+++ Dataset content +++
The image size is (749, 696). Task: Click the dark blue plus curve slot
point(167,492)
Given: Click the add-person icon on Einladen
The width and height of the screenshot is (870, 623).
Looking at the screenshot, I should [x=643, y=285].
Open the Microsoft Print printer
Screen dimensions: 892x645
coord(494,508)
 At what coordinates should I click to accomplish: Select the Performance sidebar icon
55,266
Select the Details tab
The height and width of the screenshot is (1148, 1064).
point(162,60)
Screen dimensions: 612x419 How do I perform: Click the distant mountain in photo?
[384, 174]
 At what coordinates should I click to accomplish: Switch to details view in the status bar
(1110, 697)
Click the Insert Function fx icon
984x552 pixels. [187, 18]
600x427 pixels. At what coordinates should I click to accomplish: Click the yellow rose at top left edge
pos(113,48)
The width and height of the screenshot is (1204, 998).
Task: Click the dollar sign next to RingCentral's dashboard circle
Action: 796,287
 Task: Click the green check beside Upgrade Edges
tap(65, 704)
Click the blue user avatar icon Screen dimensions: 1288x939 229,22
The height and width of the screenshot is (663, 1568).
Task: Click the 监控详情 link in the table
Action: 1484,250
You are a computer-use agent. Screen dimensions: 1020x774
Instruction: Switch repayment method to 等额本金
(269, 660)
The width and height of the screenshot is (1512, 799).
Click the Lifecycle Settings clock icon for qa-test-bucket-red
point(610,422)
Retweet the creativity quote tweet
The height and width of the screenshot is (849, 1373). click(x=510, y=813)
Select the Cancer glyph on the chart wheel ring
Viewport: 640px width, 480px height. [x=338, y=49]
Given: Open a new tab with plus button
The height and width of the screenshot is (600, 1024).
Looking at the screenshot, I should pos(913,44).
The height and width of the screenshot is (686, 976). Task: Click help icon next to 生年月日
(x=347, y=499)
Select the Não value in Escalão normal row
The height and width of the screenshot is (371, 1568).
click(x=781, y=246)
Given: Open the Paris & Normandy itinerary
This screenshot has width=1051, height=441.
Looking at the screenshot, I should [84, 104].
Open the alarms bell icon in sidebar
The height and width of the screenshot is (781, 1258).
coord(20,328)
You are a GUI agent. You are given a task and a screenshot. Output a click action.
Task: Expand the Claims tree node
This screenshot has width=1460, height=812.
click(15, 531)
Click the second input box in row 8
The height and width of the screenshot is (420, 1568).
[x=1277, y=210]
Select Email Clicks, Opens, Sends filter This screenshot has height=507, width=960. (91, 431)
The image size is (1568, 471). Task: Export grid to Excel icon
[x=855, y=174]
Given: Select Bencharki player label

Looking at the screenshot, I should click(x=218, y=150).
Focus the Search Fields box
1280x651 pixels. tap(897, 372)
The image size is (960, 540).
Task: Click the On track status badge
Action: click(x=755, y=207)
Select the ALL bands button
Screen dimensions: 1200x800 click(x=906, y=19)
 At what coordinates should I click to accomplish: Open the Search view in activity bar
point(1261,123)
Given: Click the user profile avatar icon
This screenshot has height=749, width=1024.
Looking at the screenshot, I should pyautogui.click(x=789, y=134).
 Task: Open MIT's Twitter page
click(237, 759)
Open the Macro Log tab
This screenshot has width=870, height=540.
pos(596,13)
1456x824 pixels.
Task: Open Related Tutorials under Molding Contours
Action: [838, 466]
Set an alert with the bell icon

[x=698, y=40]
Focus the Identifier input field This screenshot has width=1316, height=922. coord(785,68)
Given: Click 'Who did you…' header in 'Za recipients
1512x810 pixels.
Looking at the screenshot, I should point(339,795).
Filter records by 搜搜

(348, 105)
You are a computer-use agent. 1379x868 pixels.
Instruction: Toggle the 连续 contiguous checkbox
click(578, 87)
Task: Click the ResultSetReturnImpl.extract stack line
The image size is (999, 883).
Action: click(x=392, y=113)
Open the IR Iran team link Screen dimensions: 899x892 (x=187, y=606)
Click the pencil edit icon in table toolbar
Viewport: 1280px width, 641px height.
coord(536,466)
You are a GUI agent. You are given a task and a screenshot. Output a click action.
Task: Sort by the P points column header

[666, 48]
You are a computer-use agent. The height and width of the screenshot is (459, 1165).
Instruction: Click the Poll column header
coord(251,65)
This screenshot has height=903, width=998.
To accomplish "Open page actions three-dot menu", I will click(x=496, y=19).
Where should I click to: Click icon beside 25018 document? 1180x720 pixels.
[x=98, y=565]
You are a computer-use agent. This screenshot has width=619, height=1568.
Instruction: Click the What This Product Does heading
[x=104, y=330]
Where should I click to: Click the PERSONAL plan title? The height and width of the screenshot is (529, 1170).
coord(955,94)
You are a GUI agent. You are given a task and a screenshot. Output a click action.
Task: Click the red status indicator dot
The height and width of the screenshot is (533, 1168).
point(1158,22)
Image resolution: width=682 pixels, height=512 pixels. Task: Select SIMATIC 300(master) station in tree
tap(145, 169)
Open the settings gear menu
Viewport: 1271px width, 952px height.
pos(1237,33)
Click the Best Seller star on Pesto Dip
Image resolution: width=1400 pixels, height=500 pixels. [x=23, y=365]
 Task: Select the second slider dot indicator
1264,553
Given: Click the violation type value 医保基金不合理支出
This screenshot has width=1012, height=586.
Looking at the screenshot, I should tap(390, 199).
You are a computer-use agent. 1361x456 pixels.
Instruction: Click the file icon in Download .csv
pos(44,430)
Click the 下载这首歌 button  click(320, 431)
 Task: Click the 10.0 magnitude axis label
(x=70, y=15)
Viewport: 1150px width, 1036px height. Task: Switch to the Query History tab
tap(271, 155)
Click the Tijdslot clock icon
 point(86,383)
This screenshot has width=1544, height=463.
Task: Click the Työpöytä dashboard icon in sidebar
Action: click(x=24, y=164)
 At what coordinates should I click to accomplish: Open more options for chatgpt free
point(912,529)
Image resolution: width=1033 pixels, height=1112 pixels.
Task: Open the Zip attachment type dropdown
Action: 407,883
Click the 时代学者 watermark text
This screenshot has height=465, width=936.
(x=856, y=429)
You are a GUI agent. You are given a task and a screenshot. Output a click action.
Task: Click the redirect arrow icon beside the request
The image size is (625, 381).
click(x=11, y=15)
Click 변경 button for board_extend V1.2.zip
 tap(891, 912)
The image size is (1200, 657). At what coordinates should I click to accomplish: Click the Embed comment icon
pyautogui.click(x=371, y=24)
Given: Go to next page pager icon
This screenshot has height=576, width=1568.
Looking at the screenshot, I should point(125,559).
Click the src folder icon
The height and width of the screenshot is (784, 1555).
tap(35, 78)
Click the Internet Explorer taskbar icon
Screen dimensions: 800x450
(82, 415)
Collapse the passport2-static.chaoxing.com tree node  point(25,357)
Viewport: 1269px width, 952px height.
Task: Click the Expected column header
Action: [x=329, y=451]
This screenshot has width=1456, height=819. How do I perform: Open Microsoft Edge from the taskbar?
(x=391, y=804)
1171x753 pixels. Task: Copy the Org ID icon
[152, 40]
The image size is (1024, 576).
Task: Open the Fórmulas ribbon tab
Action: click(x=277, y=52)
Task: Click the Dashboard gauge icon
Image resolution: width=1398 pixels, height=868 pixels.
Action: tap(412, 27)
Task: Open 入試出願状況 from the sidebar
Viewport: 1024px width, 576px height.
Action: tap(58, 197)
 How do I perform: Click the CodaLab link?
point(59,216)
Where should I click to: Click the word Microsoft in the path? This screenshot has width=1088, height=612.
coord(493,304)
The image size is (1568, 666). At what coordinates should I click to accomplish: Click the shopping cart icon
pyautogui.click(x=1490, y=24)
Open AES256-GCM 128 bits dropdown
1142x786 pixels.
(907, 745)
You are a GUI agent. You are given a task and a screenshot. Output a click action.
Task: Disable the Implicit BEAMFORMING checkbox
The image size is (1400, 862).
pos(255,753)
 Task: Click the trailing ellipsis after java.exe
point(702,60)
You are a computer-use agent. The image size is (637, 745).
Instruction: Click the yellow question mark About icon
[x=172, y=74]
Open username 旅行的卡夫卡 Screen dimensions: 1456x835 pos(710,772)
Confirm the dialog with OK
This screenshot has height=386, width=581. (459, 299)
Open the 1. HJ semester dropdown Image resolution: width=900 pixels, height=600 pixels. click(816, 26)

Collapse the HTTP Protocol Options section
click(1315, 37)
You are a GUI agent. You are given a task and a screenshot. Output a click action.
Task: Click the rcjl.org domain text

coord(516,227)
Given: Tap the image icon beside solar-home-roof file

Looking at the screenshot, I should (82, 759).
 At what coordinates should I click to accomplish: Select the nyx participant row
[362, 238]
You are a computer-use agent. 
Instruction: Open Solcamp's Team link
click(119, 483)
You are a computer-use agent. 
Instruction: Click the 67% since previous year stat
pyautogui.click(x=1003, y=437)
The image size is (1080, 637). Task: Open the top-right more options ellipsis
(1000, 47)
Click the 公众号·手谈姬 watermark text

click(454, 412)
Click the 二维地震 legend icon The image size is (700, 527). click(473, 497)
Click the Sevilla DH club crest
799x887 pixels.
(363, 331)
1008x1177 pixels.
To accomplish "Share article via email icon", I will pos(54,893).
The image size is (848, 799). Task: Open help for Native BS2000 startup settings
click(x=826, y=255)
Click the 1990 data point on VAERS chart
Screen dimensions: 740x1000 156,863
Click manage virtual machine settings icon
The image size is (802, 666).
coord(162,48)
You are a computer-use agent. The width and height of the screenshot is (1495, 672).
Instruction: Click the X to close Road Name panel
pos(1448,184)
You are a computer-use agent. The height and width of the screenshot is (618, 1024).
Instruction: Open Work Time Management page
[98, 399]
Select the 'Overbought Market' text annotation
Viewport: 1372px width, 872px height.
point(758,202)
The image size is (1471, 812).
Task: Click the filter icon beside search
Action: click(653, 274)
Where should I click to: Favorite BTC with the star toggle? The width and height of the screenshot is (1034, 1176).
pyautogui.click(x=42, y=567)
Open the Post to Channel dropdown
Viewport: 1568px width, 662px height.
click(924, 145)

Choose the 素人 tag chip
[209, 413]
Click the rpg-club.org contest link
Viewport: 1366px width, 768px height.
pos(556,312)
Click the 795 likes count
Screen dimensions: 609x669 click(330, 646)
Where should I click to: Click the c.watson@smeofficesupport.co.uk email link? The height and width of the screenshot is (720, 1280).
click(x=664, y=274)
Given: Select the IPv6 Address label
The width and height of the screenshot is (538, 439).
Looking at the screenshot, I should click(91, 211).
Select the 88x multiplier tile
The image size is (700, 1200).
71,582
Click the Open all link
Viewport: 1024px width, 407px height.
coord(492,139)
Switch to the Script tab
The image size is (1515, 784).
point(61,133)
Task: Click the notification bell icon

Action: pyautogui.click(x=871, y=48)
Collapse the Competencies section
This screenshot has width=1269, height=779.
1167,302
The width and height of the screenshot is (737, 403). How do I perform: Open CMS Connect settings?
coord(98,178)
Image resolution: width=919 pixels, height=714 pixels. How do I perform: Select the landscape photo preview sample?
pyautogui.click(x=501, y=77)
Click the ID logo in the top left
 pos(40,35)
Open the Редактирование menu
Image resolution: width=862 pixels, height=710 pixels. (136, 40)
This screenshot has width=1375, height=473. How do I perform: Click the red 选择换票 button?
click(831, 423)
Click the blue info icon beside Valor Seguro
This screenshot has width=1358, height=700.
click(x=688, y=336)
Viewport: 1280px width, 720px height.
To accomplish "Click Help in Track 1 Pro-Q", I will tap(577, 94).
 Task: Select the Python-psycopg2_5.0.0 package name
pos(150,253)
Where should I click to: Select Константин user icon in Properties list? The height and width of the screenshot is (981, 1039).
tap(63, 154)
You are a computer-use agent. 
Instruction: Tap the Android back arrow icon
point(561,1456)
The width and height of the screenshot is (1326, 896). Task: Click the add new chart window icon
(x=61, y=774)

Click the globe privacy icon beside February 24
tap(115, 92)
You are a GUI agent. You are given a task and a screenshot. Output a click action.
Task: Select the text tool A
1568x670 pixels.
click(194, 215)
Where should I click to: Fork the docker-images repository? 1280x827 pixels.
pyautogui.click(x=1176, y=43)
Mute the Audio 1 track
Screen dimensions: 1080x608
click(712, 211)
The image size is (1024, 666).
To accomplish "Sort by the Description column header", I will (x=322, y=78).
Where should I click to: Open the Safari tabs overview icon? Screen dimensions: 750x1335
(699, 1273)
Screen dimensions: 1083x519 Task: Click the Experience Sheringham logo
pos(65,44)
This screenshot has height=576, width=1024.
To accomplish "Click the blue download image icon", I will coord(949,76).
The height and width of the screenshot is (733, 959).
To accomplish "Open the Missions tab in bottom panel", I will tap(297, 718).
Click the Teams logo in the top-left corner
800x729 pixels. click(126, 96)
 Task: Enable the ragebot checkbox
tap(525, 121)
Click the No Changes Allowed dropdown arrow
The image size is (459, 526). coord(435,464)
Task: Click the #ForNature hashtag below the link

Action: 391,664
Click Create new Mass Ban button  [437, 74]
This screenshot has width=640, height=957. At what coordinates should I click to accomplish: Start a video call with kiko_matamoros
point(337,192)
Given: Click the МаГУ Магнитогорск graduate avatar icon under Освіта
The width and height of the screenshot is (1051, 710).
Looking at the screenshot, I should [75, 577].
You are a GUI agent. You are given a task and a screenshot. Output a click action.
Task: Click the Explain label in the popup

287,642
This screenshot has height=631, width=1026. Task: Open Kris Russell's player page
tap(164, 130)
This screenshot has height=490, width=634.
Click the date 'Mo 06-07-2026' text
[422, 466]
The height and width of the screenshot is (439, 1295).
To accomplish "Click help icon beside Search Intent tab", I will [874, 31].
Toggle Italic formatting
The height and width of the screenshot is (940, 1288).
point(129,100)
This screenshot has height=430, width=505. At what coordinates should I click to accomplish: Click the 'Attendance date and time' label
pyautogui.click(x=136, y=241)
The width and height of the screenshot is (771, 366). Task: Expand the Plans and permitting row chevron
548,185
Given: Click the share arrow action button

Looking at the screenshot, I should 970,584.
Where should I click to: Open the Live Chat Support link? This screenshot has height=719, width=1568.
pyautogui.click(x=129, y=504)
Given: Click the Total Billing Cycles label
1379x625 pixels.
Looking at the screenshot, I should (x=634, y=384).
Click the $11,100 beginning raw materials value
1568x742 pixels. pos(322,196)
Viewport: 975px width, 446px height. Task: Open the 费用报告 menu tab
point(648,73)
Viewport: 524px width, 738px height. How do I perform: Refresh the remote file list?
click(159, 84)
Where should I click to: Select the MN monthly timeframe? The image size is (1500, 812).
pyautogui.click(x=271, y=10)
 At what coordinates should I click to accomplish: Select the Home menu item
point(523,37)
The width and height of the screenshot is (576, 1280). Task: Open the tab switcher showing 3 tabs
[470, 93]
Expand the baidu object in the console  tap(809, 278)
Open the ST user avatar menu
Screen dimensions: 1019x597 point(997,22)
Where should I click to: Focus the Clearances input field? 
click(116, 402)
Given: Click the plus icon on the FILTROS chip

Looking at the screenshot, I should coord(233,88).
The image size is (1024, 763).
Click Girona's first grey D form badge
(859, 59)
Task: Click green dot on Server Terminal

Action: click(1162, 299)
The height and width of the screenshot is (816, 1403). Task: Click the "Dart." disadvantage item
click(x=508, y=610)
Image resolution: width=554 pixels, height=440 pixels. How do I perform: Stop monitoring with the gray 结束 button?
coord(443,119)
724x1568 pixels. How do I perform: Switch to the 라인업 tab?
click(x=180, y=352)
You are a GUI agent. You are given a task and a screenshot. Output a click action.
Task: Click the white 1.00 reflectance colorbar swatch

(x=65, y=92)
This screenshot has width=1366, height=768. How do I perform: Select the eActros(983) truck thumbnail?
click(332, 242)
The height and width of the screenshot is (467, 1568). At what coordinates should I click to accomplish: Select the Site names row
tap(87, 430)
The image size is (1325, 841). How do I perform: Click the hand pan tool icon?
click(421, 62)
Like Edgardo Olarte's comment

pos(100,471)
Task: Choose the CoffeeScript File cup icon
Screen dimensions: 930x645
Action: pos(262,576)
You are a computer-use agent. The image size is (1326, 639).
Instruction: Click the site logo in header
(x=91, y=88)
+++
How many lines in the entries include "computer"? Only the number is wanted.

12